Au regard de l’ensemble de ces éléments, la société Buti Srl ne justifie pas des motifs selon lesquels elle n’a pas procédé à un paiement au moins partiel des sommes dont elle est redevable, pas plus qu’elle ne justifie s’être rapprochée de la Sca Hermès International et de la Sas Hermès Sellier pour la mise en place d’un échéancier, et ce alors qu’elle formule une demande subsidiaire en paiement à hauteur de 100.000 € maximum.
Elle ne justifie pas davantage des motifs selon lesquels elle n’a pas procédé au retrait des publications sur les réseaux sociaux accessibles en France, le seul fait que plusieurs procédures judiciaires soient en cours ne pouvant constituer un motif légitime.
L’existence d’un moyen sérieux d’annulation ou de réformation du jugement dont appel ne saurait davantage justifier une absence d’exécution de la décision au regard des dispositions de l’article 526 ancien du code de procédure civile, et l’appréciation des moyens soulevés n’appartient pas au conseiller de la mise en état.
Enfin, il n’est pas démontré par la société Buti Srl que la Sca Hermès International et de la Sas Hermès Sellier ne seront pas en mesure de restituer les sommes versées en cas d’infirmation de la décision.
L’article 526 ancien (article 524) a été institué dans un but de célérité, afin de constituer une protection pour le créancier, d’éviter les appels dilatoires et assurer une bonne administration de la justice.

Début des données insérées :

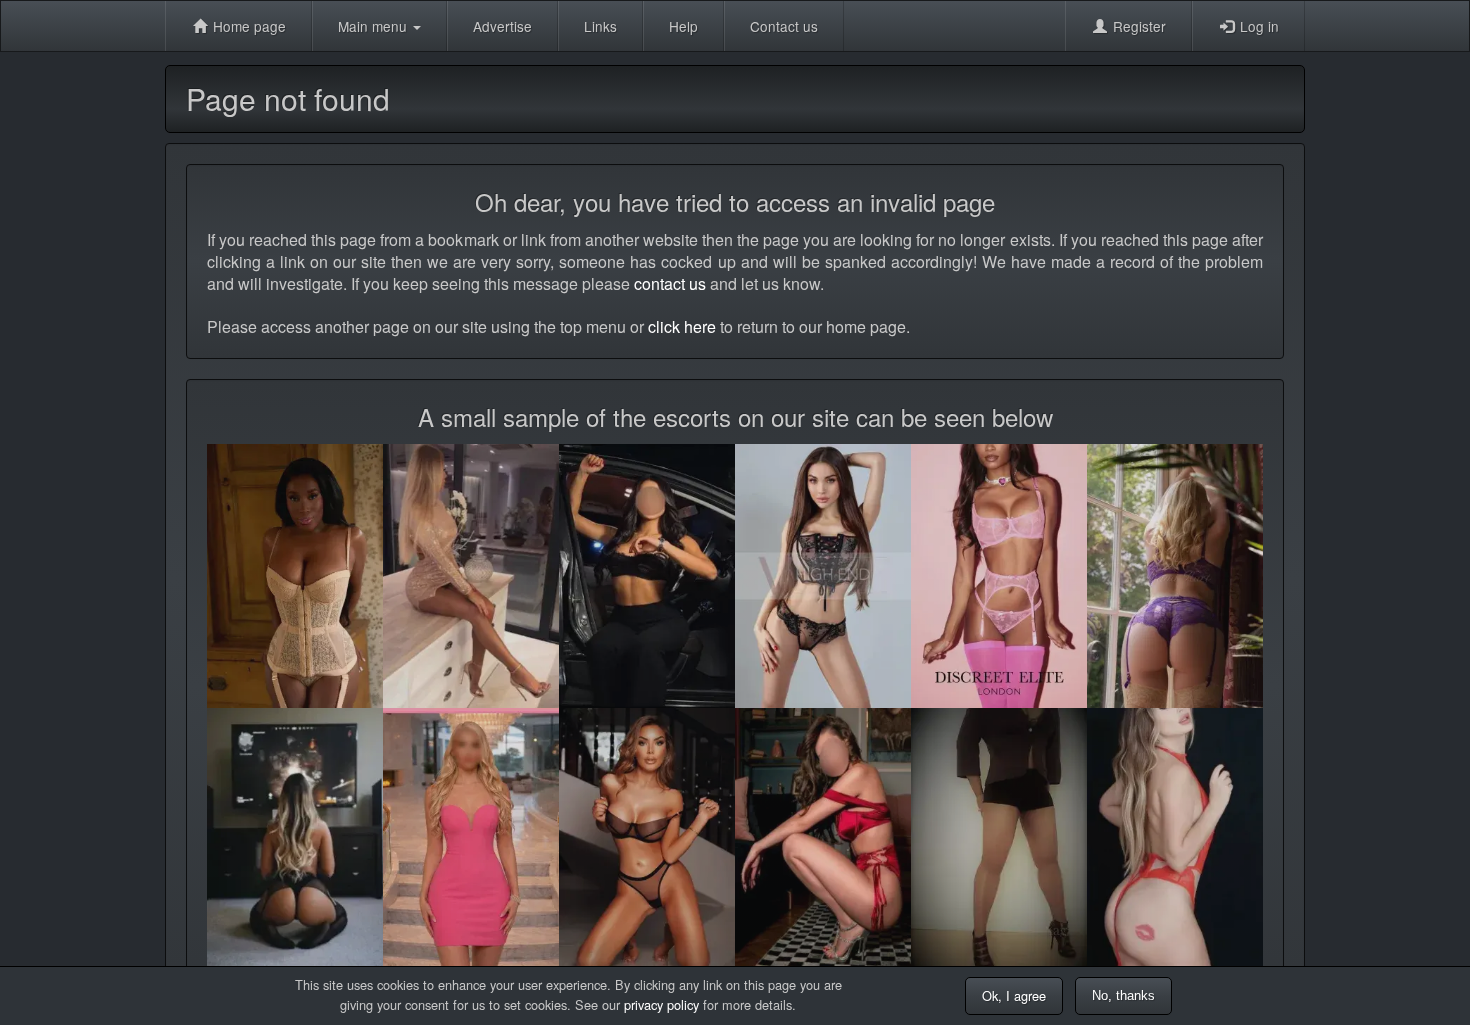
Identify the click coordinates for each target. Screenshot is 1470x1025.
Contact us (784, 26)
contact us (670, 283)
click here (682, 326)
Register (1137, 26)
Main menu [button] (374, 26)
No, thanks (1123, 995)
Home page (247, 26)
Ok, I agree (1014, 995)
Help (683, 26)
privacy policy (661, 1004)
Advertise (502, 26)
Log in (1257, 26)
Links (600, 26)
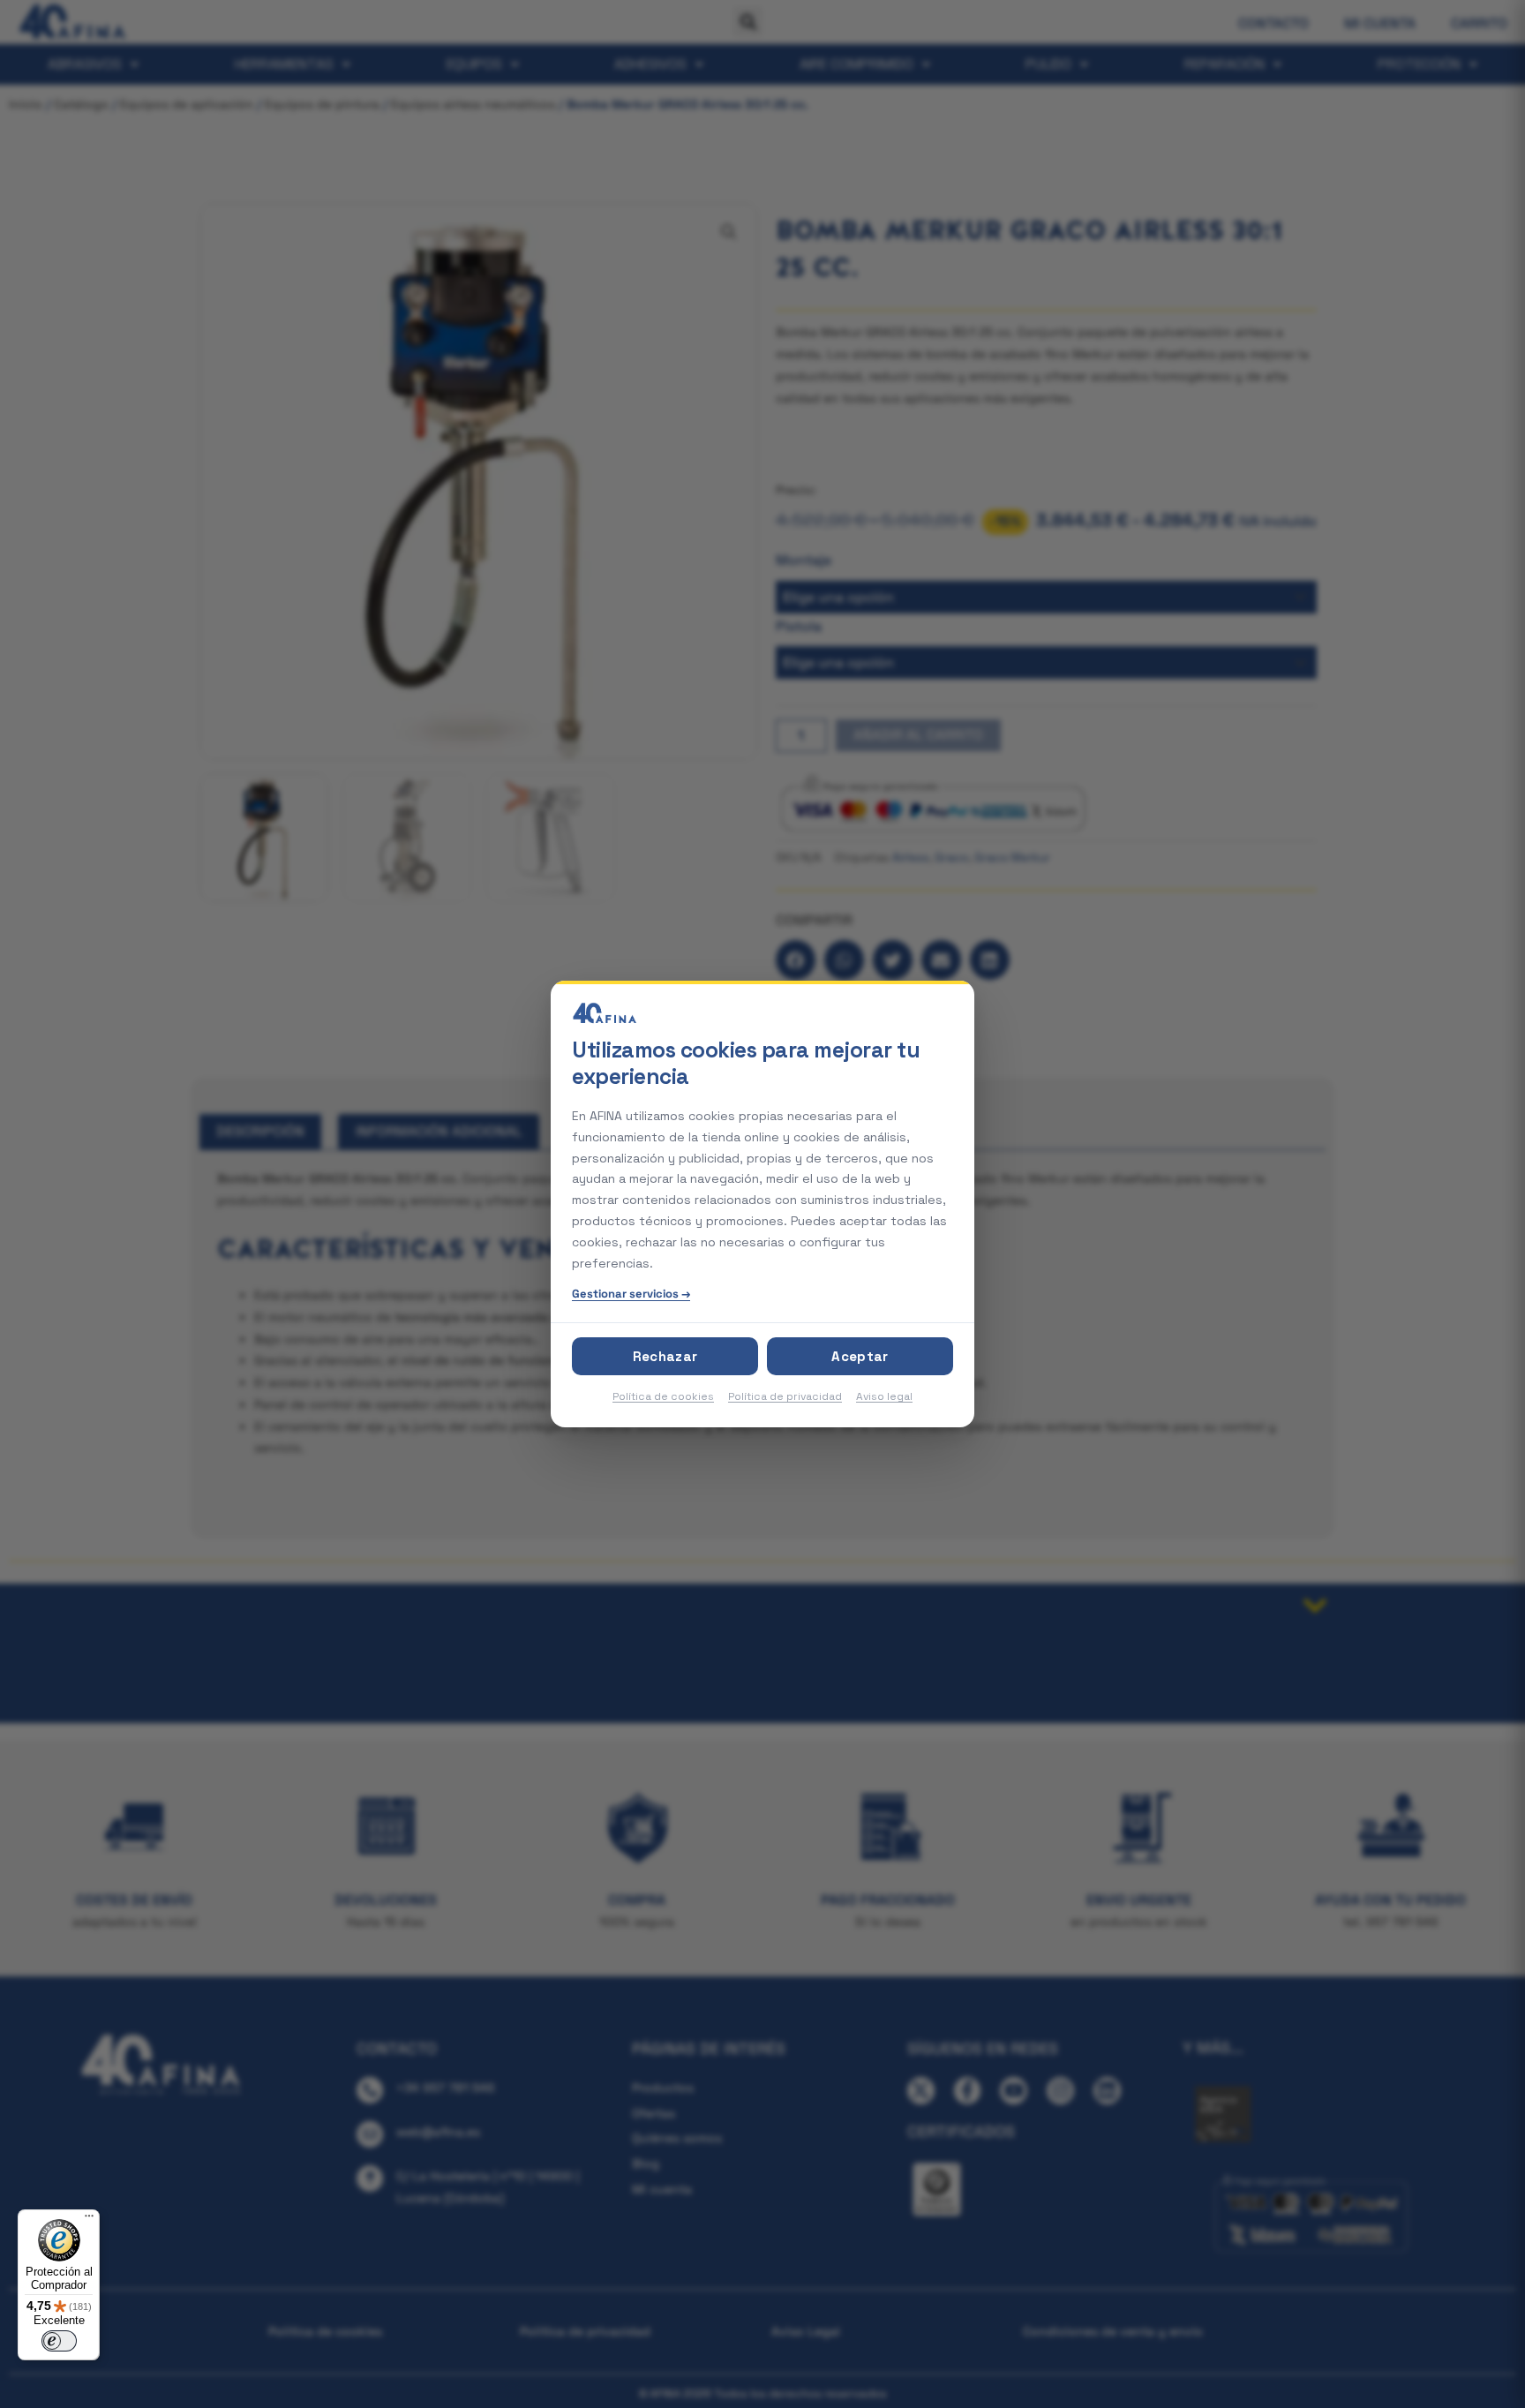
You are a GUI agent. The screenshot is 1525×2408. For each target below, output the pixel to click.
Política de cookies (663, 1396)
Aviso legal (884, 1396)
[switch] (59, 2341)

Cette disposition ne restreint pas l’accès du justiciable à la cour et n’est pas contraire à la Convention Européenne de droits de l’Homme.
Dans de telles conditions, il ne saurait être considéré comme établi que la société Buti Srl est dans l’impossibilité d’exécuter la décision, ou que l’exécution serait de nature à entraîner pour elle des conséquences manifestement excessives.